- Goal
Rewrite the material starting at the line that contains "This screenshot has width=382, height=145." and ending at the line that contains "[x=613, y=56]", swapping "blue" for "green" and keeping everything else the same. Omit the pictures from your answer.

- Dataset excerpt
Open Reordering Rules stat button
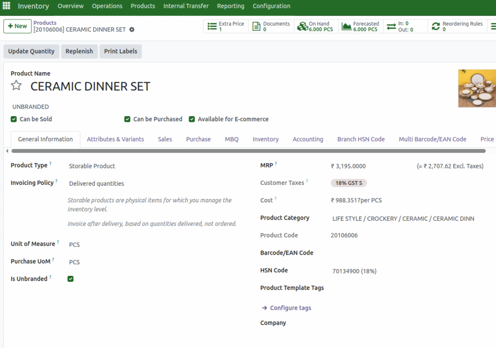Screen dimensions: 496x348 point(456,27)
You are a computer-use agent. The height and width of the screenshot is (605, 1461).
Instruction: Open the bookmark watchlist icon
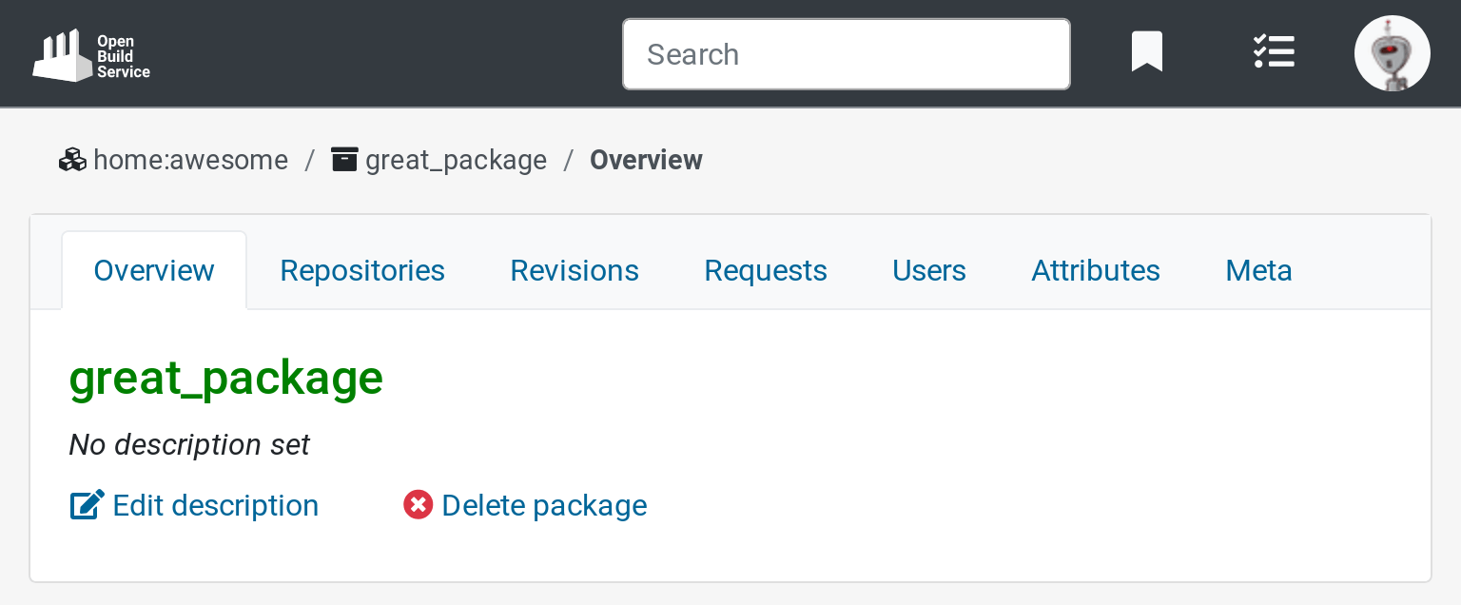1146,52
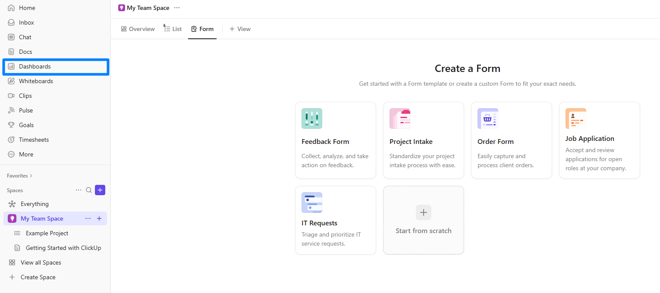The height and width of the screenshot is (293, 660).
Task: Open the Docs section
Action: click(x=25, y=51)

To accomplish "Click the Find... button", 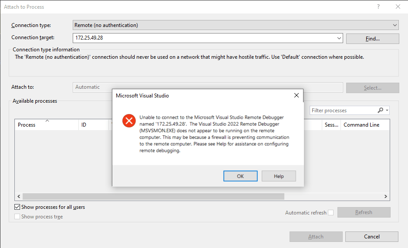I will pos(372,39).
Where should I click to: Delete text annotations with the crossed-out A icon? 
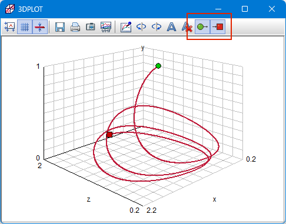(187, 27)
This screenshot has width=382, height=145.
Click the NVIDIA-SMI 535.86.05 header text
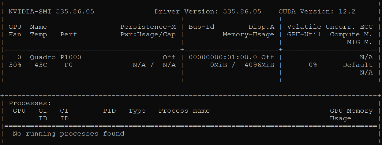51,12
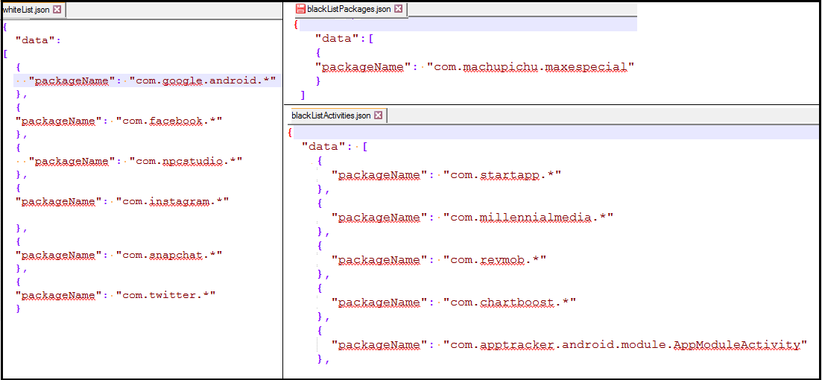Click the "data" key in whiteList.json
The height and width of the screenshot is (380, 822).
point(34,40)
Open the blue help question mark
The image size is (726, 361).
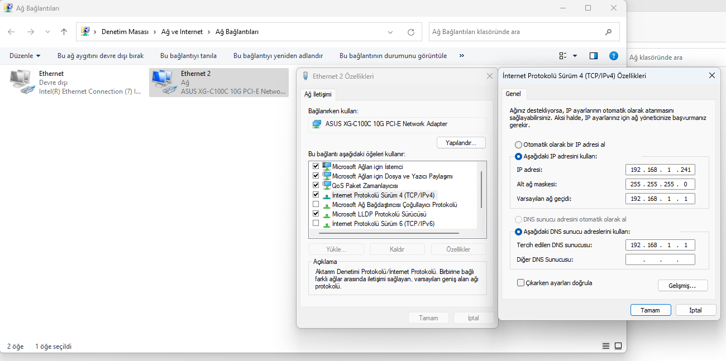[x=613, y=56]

* * *

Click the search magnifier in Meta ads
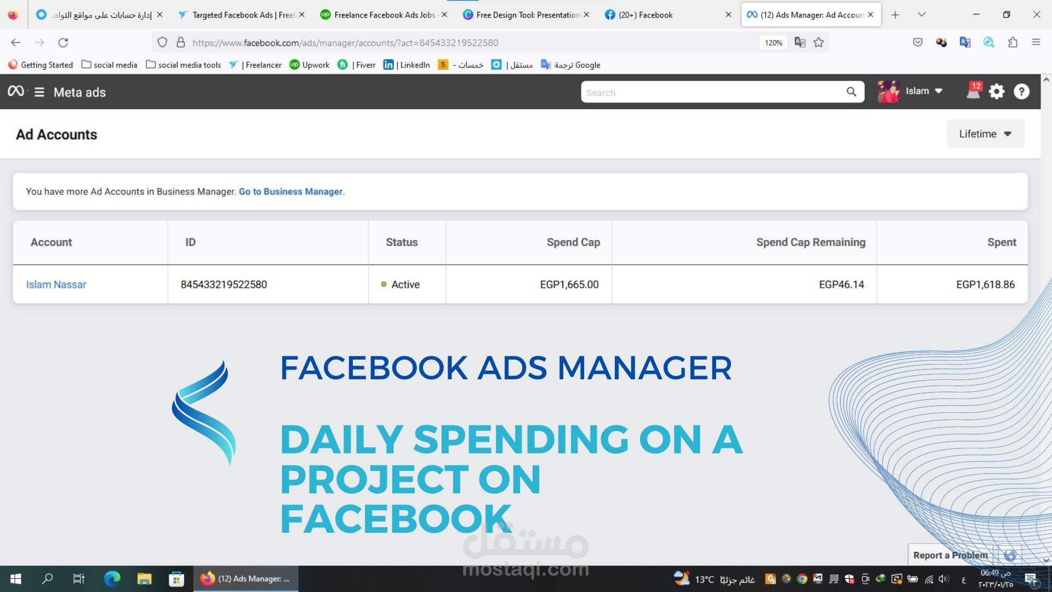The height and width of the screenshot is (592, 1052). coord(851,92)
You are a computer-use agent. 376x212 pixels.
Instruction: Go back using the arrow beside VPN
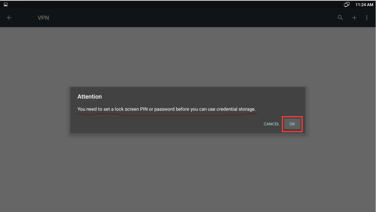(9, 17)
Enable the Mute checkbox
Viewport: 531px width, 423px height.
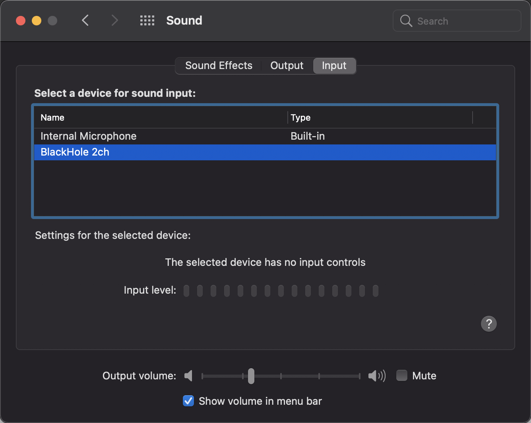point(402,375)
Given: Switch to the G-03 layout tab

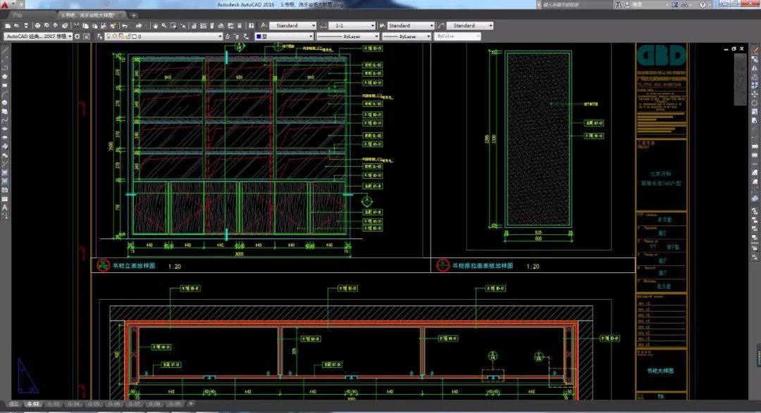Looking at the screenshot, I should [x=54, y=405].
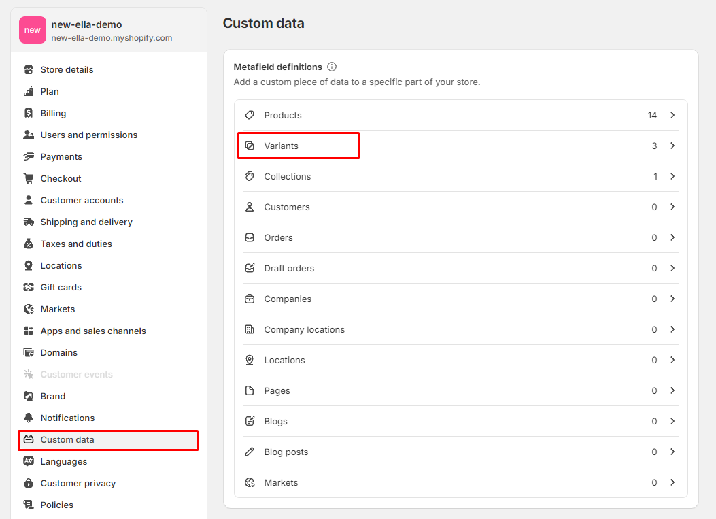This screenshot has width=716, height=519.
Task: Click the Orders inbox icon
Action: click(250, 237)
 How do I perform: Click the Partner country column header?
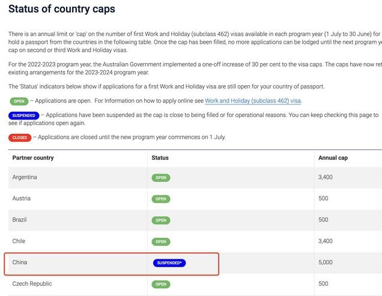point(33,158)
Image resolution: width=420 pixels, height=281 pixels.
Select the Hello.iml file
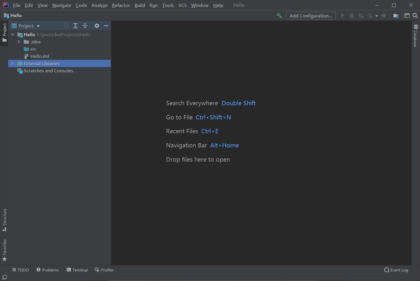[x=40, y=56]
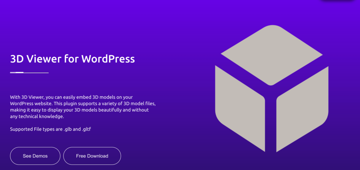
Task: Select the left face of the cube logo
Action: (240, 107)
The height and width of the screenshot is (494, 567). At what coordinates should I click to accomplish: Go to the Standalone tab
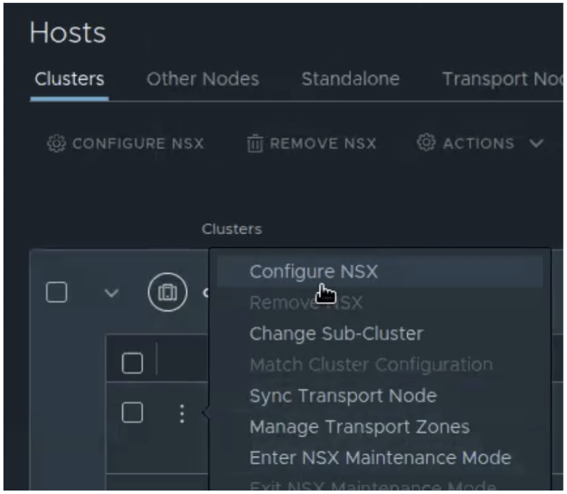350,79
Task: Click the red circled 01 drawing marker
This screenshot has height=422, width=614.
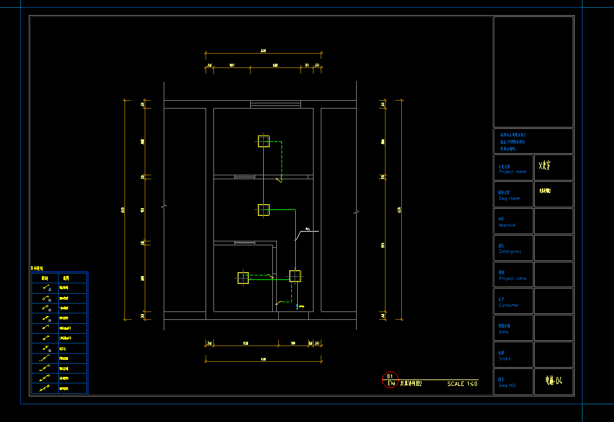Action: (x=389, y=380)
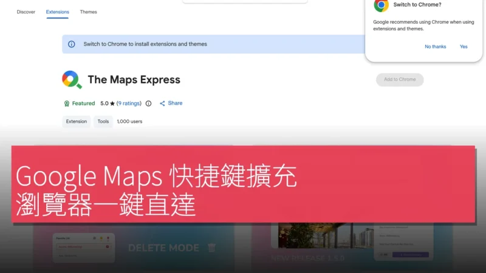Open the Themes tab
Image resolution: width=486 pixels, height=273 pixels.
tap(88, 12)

- The completed task
This screenshot has width=382, height=145.
Click the NVIDIA-SMI 535.86.05 header text
51,12
Click the "data" key in whiteList.json
The height and width of the screenshot is (380, 822).
point(34,40)
Open the green help question mark
The image size is (726, 361).
[x=613, y=56]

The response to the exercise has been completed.